Até quando a gente vai continuar chamando chuveiro de “chuveiro elétrico” :P


Esses dias eu estava pensando o quanto as coisas mudaram e perdeu o total sentido falar de comunicação e comunicação digital.

Eu me lembro que em 95, quando me perguntavam o que eu fazia, eu dizia: “agora trabalho com internet”. Logo em seguida as pessoas me indagavam: “mas, vem cá, você não era diretor de arte? Eu não sabia que você tinha feito computação.” Lembro como se fosse hoje a trabalheira que me dava para explicar que eu ainda continuava sendo a mesma coisa, porém a novidade era que eu havia focado em direção de arte para internet, e que isso não tinha nada a ver com computação!

Hoje, tudo mudou. A internet deixou de ser necessariamente um fim para ser o meio, a conexão e a amplificação das experiências com tudo que está ao nosso redor, ou em nossas vidas. Ela mudou a forma como as pessoas se interrelacionam, como uma dúvida é sanada ou até mesmo como alguém escolhe um novo carro para comprar.

Chegamos a um ponto em que não faz mais sentido falar sobre o crescimento da internet, mas sim sobre o seu gigantismo na medida em que ela vai se tornando cada vez mais transparente em nossas vidas, deixando de ser uma finalidade específica para potencializar o todo, seja através de um serviço corriqueiro no celular ou, ainda, quando se torna palco de narrativas ilimitadas de forma, tempo e local.

Agora, vamos voltar lá no século passado, em 1995, quando a gente “fazia internet”. Realmente, a questão já era muito mais simples porém mais ampla do que a gente conseguia enxergar na época. A nossa paixão pelo espírito libertário deste ambiente acabou separando a internet do resto do mundo. Mas vamos ver pelo lado positivo: essa bendita divergência permitiu uma super-experimentação desse mundo, criando assim, uma grande escola. A escola da busca pela ruptura, a escola de novas narrativas criativas, a escola da interatividade, de novos modelos de negócio, serviços e visões estratégicas diferenciadas.

Esses últimos 10 anos de internet serviram para gerar um legado no mínimo interessante e que tem tudo para amplificar o desempenho e a experiência de todas as mídias, acabando, de uma vez por todas, com esse conceito arcaico de mídias tradicionais e novas mídias. Afinal, convenhamos: tradicional não é a mídia em si, mas o uso medíocre que na maioria das vezes se faz dela, seja TV, cinema, rádio, revista, ou a própria internet.

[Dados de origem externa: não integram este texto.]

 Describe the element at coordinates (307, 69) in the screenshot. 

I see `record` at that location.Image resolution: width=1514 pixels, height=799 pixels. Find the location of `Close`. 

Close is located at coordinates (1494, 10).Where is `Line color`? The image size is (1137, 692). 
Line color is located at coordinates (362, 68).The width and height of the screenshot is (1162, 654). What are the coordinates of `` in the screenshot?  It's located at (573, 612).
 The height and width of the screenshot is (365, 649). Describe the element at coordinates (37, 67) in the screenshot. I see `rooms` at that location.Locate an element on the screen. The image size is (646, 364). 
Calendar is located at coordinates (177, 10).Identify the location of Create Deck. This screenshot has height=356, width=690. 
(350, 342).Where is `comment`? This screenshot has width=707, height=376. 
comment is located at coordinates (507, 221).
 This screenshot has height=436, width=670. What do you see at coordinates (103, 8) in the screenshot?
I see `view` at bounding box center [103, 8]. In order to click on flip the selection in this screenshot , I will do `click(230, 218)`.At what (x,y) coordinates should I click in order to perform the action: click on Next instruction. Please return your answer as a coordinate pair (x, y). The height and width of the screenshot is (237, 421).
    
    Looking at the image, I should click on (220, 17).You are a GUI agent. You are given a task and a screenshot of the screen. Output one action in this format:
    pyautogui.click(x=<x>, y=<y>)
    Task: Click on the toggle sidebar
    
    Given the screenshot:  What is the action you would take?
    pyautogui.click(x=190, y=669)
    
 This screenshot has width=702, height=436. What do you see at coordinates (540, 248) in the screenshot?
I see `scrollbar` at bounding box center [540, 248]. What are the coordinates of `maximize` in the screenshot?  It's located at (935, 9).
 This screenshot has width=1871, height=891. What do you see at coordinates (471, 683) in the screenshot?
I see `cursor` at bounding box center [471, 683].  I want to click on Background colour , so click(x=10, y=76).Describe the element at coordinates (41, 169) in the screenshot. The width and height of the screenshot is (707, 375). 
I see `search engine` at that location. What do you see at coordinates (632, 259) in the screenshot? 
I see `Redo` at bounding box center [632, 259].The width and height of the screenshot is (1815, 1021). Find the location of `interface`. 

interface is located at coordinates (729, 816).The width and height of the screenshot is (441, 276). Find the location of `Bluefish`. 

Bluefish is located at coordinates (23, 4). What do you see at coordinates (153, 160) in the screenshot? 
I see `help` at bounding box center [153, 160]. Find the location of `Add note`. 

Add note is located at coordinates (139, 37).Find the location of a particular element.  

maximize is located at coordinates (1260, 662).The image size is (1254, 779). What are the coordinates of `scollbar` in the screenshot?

Enfim, não faz mais o menor sentido discutirmos comunicação digital e analógica, nova mídia ou mídia tradicional, mas sim comunicação, baseada em inteligência estratégica, repertório ferramental e acima de tudo criatividade de verdade, para envolver as pessoas e diferenciar as marcas. Isso sim diferencia o joio do trigo.

Aliás, já dizia Confúcio sobre comunicação há alguns milênios atrás: “Diga-me e eu me esquecerei, mostre-me e eu me lembrarei, envolva-me e eu entenderei”.